The Miami-based U.S. National Hurricane Center said that Elsa would also hit coastal Georgia and South Carolina.
Miami officials scramble for survivors
Officials hope Elsa will not disrupt the search for survivors in Surfside, Miami, where a condo building collapsed on June 24.
A team of some 200 search-and-rescue workers continued to look for open spaces under the rubble where people might be found alive.
"Active search and rescue continued throughout the night, and these teams continue through extremely adverse and challenging conditions," the city's mayor Danielle Levine Cava said. "Through the rain and through the wind, they have continued searching."

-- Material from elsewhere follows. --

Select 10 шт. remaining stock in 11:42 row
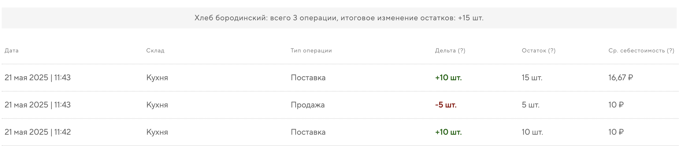The width and height of the screenshot is (679, 146). tap(532, 132)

Local authorities said, however, that the removal of heavy debris was briefly paused due to heavy gusts on Tuesday.
On Tuesday, eight additional bodies were pulled from the rubble, putting the death toll at 36 and leaving more than 100 people still unaccounted for.
"We're actively searching as aggressively as we can,'' Miami-Dade County Fire Chief Alan Cominsky said at a news conference. "Unfortunately, we are not seeing anything positive."
The demolition of the partially collapsed apartment block had been brought forward, for fear that Elsa might topple the building in an uncontrolled way.
More than 100,000 people in Cuba were cleared from the storm's path before Elsa hit on Monday, causing mudslides.
In the days before, the storm passed over the Dominican Republic and St Lucia, killing three people.